SAGEhydrology is distributed as a zip file. The recommended convention is to choose a root directory that will contain both:

root/SAGEhydrology/ (code)
root/Data/ (external CAMELS data)

Create (or choose) a folder that will be your root/.
Place the SAGEhydrology.zip file inside root/.
Extract/unzip it in place. After extraction, you should have:

root/
  SAGEhydrology/
    SAGE/
    SITE/
    models/
    utils/
    ...
  Data/              (may be created by the installer, or created later)
    daily/
    hourly/

If Data/ is not created automatically, you can create it manually or use GUI-assisted data installation capabilities.

2.3 Install the data (required before running SAGE/SITE)

SAGEhydrology does not ship with CAMELS data. You must download the CAMELS datasets separately and place them in Data/.

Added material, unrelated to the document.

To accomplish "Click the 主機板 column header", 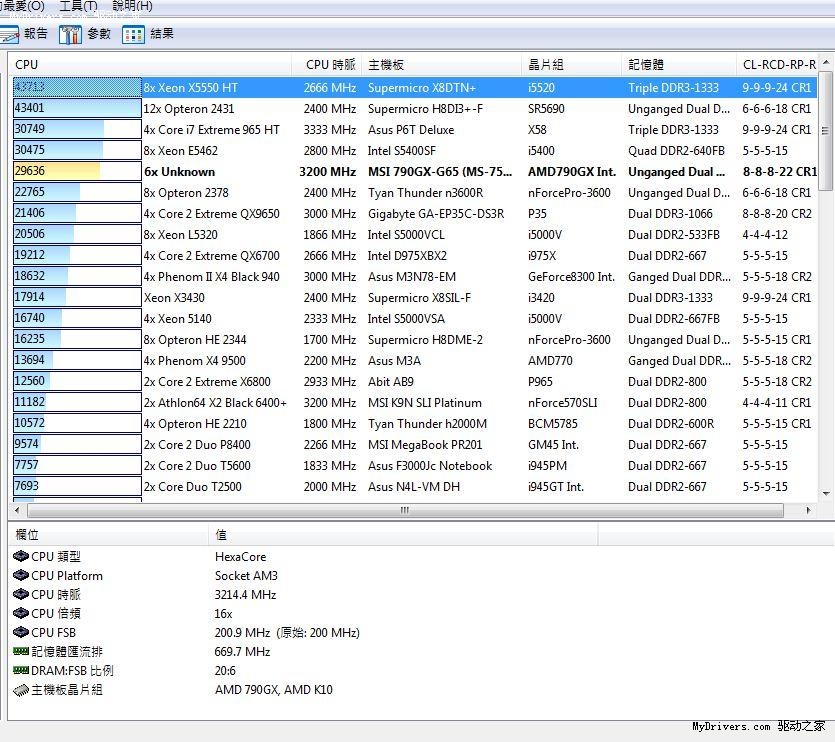I will [x=386, y=65].
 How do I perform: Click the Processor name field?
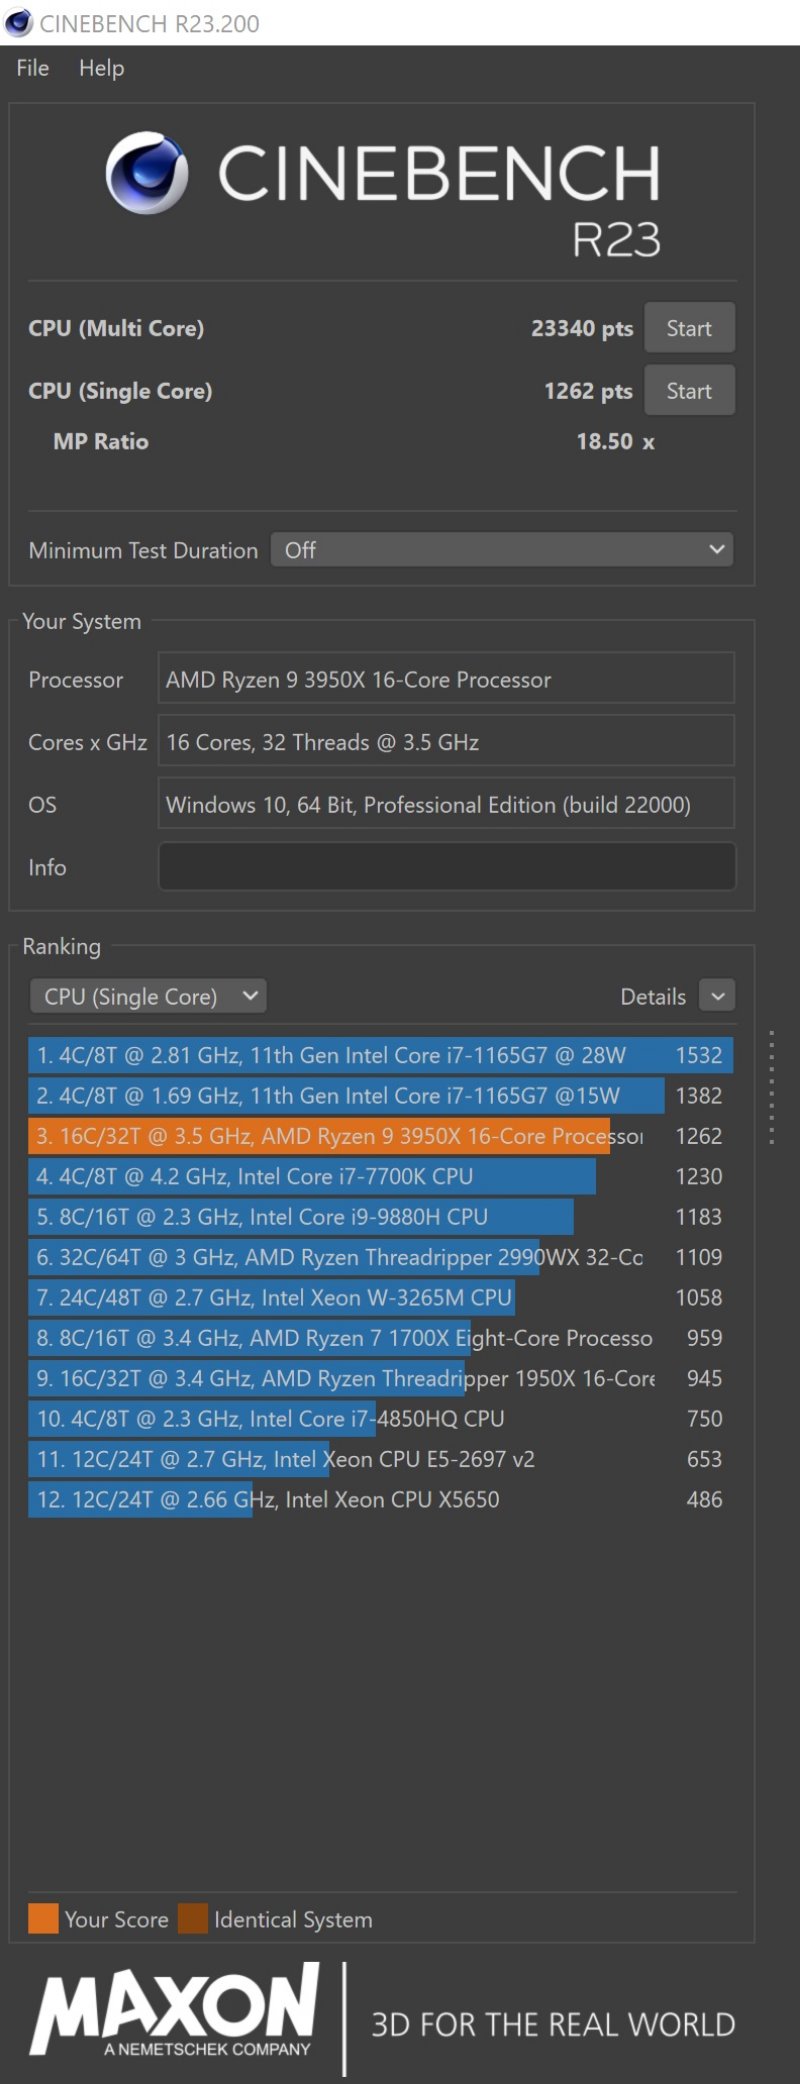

Two mechanisms are supported:

Mechanism 1: Manual (self-installation)

Follow the download, unzip, and rename procedures in Section 7.

Mechanism 2: GUI-assisted download and installation (SITE_ui)

If you prefer not to manually download and rename folders, the SITE GUI provides buttons that call the installer and place files into the canonical layout.

In MATLAB, go to:
- root/SAGEhydrology/SAGE/gui/ or
- root/SAGEhydrology/SITE/gui/
Run:
- SAGE_ui or SITE_ui
Go to the Paths tab.
Under the Data path, use the download buttons:
- Download Daily Data
- Download Hourly Data
Button visibility and enable/disable logic:
- The Daily button is enabled only if daily data are not detected at
  root/Data/daily/v1p2/forcing and root/Data/daily/v1p2/streamflow.
- The Hourly button is enabled only if hourly data are not detected at
  root/Data/hourly/forcing and root/Data/hourly/streamflow.
- The Hourly button may only become visible after selecting Hourly data under the Period tab.

Notes

Hourly downloads are large (~18 GB compressed and much larger after extraction and installation).
Daily downloads are smaller (~3.3 GB compressed and much larger after extraction and installation).
The GUI writes progress messages to the Log tab during installation.
The installer does not redistribute CAMELS; it downloads from the official URLs listed in Section 7.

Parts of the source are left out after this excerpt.